To my mind, this is where it gets weird, without any practical experience of self-love; we are still expected to love others. Then we wonder why most of us end up in co-dependent and often, abusive relationships, where one partner benefits at the expense of the other. Can genuine self-love produce these kinds of relationships? No they can’t they are produced by a lack of self-love.
Being disempowered usually means that we are need and vulnerable and as such are drawn to what or we know, despite the fact it or they are not any good for us. In a disempowered state, ‘needy’ can be dressed up as love, and it process unhealthy relationships. Unhealthy relationship with ourselves and/or others doesn’t encourage self-love and so the self-damning cycles continue.
The first step to escape this cycle of is to focus upon our self-worth, whilst giving ourselves a break by accepting that without exception, we are all flawed human beings. Accepting that everyone, rather than feeling that it is just us who are flawed, leads to self-acceptance and from there, we can start to increase our self-esteem.
Although self-confidence is important, it isn’t the end all and be all when changing our core values, which is it takes if we want to become empowered, feel secure within ourselves and worthy of self-loving.

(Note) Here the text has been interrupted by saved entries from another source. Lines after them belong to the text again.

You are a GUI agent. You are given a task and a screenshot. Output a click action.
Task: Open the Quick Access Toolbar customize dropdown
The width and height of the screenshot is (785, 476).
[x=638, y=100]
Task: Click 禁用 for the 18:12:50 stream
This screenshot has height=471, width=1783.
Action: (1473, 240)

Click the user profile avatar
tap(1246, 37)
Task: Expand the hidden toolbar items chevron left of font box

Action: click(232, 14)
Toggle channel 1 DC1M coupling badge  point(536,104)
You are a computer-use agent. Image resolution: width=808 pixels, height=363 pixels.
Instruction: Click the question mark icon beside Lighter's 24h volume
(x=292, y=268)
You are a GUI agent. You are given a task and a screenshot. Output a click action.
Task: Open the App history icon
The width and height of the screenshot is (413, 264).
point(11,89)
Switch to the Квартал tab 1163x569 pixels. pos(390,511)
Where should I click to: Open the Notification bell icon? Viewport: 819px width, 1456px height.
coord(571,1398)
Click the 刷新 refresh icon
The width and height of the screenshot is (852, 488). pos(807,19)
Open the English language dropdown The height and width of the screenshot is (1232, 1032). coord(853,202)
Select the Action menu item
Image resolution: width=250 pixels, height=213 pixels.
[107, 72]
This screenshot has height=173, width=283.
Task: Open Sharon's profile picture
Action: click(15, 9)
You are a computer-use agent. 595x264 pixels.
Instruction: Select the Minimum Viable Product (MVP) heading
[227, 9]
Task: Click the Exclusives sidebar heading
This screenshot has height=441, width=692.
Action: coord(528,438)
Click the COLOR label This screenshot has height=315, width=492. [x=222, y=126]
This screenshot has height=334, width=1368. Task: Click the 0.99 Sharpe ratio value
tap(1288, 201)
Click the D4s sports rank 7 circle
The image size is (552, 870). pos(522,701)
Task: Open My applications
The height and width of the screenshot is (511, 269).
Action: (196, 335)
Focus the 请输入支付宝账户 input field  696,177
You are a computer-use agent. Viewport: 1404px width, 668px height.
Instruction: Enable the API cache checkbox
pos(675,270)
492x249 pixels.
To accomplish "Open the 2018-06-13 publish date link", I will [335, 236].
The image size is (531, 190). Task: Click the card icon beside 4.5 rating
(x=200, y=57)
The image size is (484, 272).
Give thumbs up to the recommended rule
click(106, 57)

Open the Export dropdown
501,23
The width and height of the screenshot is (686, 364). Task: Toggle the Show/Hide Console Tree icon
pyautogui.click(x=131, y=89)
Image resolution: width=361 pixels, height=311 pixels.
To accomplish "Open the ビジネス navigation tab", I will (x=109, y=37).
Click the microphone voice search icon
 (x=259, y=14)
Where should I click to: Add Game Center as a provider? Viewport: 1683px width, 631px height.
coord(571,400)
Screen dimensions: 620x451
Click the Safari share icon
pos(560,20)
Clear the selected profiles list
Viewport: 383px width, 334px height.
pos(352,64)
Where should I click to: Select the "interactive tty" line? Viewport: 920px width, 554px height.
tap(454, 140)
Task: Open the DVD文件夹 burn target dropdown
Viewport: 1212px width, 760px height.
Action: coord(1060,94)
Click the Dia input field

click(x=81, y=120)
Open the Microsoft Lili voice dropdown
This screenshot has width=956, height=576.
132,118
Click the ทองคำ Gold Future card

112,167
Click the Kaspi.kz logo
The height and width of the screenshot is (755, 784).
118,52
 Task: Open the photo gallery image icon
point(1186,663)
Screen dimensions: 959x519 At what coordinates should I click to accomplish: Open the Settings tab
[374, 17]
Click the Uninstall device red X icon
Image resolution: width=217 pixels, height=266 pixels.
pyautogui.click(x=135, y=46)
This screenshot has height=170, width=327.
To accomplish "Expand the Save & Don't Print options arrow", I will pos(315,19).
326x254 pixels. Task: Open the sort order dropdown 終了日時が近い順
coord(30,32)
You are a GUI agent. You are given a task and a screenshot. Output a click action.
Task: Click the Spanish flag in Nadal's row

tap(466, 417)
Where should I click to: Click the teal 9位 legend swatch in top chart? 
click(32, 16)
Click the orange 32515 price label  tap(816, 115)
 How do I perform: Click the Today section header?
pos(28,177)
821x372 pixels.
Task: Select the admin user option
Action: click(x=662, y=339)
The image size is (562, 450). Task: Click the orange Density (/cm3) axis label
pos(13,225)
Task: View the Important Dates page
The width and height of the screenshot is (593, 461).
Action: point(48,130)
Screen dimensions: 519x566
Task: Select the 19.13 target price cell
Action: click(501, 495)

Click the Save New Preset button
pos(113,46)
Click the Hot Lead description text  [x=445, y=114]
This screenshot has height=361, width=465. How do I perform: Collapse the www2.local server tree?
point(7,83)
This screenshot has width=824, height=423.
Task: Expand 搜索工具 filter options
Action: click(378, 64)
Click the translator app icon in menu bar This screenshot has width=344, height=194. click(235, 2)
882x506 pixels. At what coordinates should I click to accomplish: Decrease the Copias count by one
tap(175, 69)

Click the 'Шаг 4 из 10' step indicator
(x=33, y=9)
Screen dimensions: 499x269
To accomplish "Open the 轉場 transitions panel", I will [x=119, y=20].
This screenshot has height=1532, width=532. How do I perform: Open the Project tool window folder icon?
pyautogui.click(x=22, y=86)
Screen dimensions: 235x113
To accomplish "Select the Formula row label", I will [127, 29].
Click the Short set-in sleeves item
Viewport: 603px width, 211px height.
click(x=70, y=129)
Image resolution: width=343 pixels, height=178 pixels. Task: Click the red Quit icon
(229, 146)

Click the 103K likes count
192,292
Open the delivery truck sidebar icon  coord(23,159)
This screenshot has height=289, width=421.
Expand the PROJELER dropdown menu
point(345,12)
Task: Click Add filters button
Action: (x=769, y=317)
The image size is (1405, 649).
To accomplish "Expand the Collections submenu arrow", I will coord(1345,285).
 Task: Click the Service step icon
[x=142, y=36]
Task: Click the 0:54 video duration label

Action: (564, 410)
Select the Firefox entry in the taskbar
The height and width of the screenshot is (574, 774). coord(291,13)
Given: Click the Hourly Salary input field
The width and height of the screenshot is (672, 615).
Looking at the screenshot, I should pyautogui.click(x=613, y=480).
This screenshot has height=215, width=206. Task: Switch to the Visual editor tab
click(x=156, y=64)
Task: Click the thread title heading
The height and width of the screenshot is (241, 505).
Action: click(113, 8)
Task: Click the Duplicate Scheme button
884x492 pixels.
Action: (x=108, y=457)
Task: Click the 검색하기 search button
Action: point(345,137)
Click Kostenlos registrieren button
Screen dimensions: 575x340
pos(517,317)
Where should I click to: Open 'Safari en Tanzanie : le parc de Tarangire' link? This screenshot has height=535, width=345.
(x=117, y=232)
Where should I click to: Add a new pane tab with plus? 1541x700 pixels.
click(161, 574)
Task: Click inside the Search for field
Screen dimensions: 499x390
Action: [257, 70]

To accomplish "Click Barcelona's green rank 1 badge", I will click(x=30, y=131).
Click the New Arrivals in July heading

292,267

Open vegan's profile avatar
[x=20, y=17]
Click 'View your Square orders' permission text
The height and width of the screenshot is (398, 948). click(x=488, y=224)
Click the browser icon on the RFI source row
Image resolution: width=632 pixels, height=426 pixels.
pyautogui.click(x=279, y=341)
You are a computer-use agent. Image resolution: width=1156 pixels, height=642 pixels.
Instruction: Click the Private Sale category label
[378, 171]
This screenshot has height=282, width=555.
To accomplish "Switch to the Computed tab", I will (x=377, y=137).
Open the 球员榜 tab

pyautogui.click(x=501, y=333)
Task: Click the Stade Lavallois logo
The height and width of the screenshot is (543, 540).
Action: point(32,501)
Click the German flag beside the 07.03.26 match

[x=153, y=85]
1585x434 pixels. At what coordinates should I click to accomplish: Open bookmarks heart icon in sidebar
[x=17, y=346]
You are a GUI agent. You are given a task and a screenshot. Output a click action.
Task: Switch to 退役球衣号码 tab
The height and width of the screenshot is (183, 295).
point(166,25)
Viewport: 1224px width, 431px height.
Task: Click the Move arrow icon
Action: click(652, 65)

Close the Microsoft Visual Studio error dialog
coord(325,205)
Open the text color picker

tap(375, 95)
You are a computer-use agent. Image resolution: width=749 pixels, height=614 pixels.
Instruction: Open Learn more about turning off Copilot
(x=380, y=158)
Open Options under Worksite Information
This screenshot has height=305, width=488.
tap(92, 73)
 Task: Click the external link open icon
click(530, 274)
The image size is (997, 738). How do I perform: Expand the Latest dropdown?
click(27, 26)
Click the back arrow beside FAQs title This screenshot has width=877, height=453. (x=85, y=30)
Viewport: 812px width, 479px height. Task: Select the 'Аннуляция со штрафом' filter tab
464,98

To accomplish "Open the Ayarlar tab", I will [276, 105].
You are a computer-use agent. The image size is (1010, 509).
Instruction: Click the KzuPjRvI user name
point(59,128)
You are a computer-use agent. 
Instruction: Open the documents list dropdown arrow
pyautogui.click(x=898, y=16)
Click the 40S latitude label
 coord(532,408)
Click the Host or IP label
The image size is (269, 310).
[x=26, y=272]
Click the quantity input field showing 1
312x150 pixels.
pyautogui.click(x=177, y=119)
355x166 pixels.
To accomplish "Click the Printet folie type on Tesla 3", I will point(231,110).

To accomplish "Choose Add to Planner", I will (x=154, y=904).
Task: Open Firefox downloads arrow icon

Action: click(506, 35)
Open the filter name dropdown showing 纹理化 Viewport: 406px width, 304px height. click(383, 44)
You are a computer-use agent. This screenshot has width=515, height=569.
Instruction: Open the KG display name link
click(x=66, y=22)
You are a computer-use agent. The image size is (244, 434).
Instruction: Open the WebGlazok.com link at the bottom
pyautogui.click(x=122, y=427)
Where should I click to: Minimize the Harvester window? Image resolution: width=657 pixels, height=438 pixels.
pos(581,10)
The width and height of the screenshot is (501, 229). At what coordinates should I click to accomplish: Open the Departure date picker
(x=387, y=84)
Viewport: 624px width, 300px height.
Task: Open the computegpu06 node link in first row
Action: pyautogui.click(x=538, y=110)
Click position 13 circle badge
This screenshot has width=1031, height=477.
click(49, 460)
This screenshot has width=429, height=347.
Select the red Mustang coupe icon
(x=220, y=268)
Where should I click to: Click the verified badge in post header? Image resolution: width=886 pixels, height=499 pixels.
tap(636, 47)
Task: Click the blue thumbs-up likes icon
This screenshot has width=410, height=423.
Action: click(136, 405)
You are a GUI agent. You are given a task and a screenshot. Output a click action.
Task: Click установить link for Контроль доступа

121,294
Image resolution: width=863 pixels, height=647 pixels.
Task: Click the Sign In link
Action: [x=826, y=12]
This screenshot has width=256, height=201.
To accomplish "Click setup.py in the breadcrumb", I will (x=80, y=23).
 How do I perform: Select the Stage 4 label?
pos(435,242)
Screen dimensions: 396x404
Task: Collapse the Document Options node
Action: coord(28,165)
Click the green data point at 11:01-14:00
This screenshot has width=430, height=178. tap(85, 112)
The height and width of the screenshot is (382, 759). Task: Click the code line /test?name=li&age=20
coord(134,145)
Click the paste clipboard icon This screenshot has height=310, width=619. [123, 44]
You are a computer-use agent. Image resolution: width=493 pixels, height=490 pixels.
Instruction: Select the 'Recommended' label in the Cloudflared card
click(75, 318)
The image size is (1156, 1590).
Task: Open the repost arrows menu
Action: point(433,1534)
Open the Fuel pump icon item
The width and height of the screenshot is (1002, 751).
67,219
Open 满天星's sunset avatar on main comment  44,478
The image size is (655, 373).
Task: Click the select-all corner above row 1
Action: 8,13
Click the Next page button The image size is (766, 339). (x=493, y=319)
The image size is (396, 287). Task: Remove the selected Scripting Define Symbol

Therefore, if we wish to self-love we need to open our hearts and minds to who we truly are and by doing so, we will be pleasantly surprised at what we find as we become empowered.
We open our hearts by working with ourselves as a whole, which meaning working the mind, body and spirit aspect of self, with a view to self-actualization, combined with self-recognition, self-praise and self-appreciation – all of which enable us to feel good about ourselves.
Positive affirmations are one of the tools that can be used to start this process of. In a sense, affirmations are a positive form of brainwashing since words are so powerful, the can be used to reprogram the mind through repetition. Another method is to stand in front of the mirror and say “I am brilliant, I am fine, I am well and I am marvelous, there is nothing wrong with me that isn’t wrong with someone else”.
This may appear to be a bit over the top, but remember when coming from a place of disempowerment, the likelihood of turning into an egotistical maniac is not high and once a person is empowered, the necessity to go through this ritual will ebb away.
It is at this time, when we have become empowered, that we can then close our eyes, and allow ourselves to feel that warm loving flow about ourselves, we are capable of providing a caring loving relationship built on openness honesty respect and recognition with someone else. Even so, the love we feel for another should be no ore or less than that which we feel for ourselves.
As individuals self-empower, they automatically transform society from a fear to love based one. Simply put, a love-based society is a Spirit driven one, which automatically breeds people who are happy and secure within themselves. To create a loved based society, self-empowered individuals need to be prepared to break through limiting belief systems and traditions that serve no purpose other than to disempower, and replace them with life affirming ones that do not encourage arrogance, false pride or an inflated ego. Always remember, one person can make a difference, many people can become a force of nature that cannot be denied.